Where he is very good, though, is in using his characters’ peregrinations to map out a geography of the American high school that functions as both a physical space and a mindscape. The hazy contrast as pupils emerge from corridors illuminated by strip lighting into the natural light outside works well, though I suspect it was more the result of the budget not allowing for brightness correction in post-production than a proactive aesthetic decision. Nonetheless, a sense of high school as purgatory emerges early on and builds incrementally as Elephant progresses. A case could easily be made that the shooting has already happened and the film sites its characters in the afterlife, endlessly reliving that hellish day.
Had Van Sant leaned harder into this idea, a stronger and more emotionally devastating film might have emerged. Still, for a solid hour, Elephant exerts such a grip on the viewer that none of its faults are entirely insurmountable. Until, that is, Van Sant decides to spend the last thirty minutes trying to fashion An Important Statement on school shootings. And it’s precisely when he goes digging into the killers’ psychopathology that the film goes to pieces.
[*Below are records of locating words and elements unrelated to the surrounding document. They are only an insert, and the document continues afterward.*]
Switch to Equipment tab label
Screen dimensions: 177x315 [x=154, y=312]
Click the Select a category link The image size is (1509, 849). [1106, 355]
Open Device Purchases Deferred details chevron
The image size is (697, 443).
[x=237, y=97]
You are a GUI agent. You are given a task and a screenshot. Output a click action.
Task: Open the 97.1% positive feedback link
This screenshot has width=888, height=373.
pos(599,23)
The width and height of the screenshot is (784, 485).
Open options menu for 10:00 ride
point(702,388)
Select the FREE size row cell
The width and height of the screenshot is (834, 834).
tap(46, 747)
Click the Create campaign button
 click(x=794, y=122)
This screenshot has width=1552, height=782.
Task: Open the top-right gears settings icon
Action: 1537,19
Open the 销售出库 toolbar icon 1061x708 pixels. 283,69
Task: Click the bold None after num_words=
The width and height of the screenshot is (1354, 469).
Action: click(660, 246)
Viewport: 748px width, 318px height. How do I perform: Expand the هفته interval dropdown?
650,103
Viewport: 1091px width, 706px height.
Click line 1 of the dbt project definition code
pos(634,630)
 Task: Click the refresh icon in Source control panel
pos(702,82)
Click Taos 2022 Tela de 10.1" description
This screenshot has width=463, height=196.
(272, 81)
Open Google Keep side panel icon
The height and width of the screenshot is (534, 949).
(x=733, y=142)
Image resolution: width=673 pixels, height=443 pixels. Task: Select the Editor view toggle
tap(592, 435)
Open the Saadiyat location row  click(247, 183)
I say “digging”, but that’s the wrong word. His shuffling and turning up of cards from the deck marked “why some kids are wrong ‘uns” is staggeringly superficial. A single scene shows one of the shooters being bullied; there is no development of the theme. A single scene has the two of them watching a documentary about Hitler; there is no investigation as to whether there is a larger, more ongoing fixation with Nazism in their lives. They look at gun sites on the internet, order weapons online; there is no further interrogation of the easy availability of imagery and product. Finally, Van Sant throws in repressed sexual urges, the resulting scene so crass in its concept and staging as to be embarrassing.
Ultimately, Clarke’s Elephant succeeds because it offers no reason, no polemic, no opinion. It doesn’t try to justify, criticise, intellectualise or mediate: it merely observes. Van Sant deploys an entire bag of directorial tricks and wants to find something – some scrap of dialogue or imagery or behavioural tendency from which an explanation might slowly be unravelled. And the harder he strives, the further his film drifts from the simple truths that permeate every frame of Clarke’s punishing masterpiece: that violence happens; that it is abject in its finality; that it is utterly banal.